Strobart, Henning

„Strobart so ist der Heuptmann gemandt,
Er ist ein küner Mann erkandt
Er darfs gar frieschlich wagen
Und wenn es an ein Treffen geht
Thut er nicht zur seit austraben.“

Ein Ascherslebener, bekannt als „Pfaffenfeind“, preist Strohbart, der entweder selbst aus Aschersleben oder aus Halberstadt stammt.

Henning Strobart (geboren um 1382?) wird 1416 erstmals urkundlich erwähnt, als er für militärische Verdienste bei Auseinandersetzungen des Erzstifts Magdeburg mit der Mark Brandenburg vom Magdeburger Erzbischof Günther v. Schwarzburg (reg. 1403–45) Lehen in Hötensleben erhielt. 1420 hier zum Vogt ernannt, begann er gleichzeitig Geldgeschäfte mit dem benachbarten Niederadel. Spätestens im Winter 1426/27 wechselte er in den Dienst der Stadt Halle und war dort 1427 für die militärischen Erfolge der Stadt gegen ihren Stadtherrn, den Erzbischof von Magdeburg, verantwortlich. Anschließend diente er der Stadt Halle als Gesandter und Mitglied in Schiedsgerichten und kam zu erstem Wohlstand, wie seine Geldanlagen in der Münze von Halle zeigen. Spätestens im Frühjahr 1432 verließ er Halle und urkundete seit dem Sommer 1432 als Stadthauptmann der Stadt Magdeburg, für die er u. a. die städtischen Truppen im Kampf gegen Herzog Wilhelm I. von Braunschweig und in der Magdeburger Stiftsfehde gegen den Erzbischof von Magdeburg führte. Nach dem durch einen Ausgleich erreichten Ende der Stiftsfehde 1435 wurde Strobart 1436 gemeinsamer Stadthauptmann der Städte Magdeburg und Halle, für die er weiter als Militärführer und Gesandter, u. a. in Schiedsgerichten, agierte. Seine Einkünfte legte er in Grundbesitz, Geldanlagen und erneuten Geldgeschäften mit dem Niederadel an. In seinem Dienstvertrag in Halle erreichte er 1437 eine üppige Bezahlung, erhebliche Sonderrechte und ungeminderte Bürgerrechte für seinen Sohn. Politische Veränderungen führten schließlich 1440 zum Dienstende in Magdeburg. In den folgenden Jahren bis 1452 erreichte Strobart finanziell und politisch den Höhepunkt seiner Macht. Er verlieh teilweise bedeutende Summen an Bischöfe. Neben dem Amt als Stadthauptmann von Halle pflegte Strobart enge Verbindungen zu Kurfürst Friedrich II. von Sachsen, der ihm mehrfach gegen erhebliche Summen Ämter verpfändete und ihn zu seinem Vertreter in Halle machte. Zusätzlich gelang ihm durch die Verheiratung seiner Schwester eine Verschwägerung mit dem regionalen Niederadel.

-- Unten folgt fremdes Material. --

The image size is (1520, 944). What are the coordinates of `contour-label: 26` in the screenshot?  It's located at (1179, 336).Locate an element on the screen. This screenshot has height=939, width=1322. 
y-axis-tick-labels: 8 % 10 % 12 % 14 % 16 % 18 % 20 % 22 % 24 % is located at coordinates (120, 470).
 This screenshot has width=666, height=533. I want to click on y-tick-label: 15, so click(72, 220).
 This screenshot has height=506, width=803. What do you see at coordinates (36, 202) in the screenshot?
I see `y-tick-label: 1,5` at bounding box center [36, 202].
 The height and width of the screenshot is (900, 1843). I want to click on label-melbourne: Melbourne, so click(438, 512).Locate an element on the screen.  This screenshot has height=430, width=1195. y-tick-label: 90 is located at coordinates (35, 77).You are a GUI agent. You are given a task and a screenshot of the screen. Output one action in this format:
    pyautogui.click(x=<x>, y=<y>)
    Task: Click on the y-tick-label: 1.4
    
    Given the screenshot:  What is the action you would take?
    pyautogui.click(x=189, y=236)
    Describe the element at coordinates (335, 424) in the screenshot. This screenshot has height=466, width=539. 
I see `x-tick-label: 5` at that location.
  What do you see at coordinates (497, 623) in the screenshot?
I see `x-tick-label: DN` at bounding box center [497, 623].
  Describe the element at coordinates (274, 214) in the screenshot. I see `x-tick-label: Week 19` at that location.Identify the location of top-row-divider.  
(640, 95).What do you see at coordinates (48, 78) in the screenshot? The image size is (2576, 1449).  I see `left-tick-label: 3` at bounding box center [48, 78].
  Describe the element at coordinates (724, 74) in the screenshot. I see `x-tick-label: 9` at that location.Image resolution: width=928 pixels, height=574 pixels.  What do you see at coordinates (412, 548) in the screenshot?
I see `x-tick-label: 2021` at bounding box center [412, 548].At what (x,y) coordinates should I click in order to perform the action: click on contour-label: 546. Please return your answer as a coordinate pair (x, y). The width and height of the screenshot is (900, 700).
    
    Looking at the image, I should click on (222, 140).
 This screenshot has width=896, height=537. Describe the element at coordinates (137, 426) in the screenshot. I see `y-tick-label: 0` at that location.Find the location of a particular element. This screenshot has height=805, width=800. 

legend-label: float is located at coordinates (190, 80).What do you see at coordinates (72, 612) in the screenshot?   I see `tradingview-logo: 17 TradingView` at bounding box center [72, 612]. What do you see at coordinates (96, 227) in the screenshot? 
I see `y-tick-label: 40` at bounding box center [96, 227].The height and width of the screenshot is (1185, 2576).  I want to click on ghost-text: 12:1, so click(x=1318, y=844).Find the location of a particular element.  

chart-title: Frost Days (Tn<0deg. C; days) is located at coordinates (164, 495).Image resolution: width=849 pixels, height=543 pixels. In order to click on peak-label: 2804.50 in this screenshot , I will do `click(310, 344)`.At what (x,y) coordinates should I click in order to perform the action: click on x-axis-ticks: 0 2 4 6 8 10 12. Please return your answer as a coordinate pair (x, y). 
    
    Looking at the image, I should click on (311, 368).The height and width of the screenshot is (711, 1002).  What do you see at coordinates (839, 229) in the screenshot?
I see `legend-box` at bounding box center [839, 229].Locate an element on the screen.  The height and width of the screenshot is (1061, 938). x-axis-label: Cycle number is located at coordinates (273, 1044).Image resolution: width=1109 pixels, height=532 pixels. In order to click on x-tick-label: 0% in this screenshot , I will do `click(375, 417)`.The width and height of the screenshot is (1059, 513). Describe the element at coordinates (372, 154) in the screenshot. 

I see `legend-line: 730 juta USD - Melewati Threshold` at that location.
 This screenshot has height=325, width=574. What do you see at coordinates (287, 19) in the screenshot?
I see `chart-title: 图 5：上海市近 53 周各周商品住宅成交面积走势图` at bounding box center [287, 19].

Der Sturz erfolgte, als sein Sohn Brand infolge einer (von ihm verursachten) Schlägerei mit einer Klage gegen die Stadt Halle vor dem kursächsischen Hofgericht die Gerichtshoheit in Halle bedrohte. Da sich Strobart nicht von der Klage seines Sohnes distanzierte, wurde er schließlich 1452 in Halle inhaftiert. Erst nach knapp zwei Jahren kam er durch die Fürsprache niederadliger Kollegen, einem umfangreichen Vermögensverzicht und den Schwur einer Urfehde wieder frei. Nach einem Streit mit Kurfürst Friedrich von Sachsen erneut verhaftet, starb Strobart in kursächsischer Gefangenschaft auf Schloss Rochlitz.

Übrigens trat ein Thomas Strobart 100 Jahre später als Pfänner in Halle auf.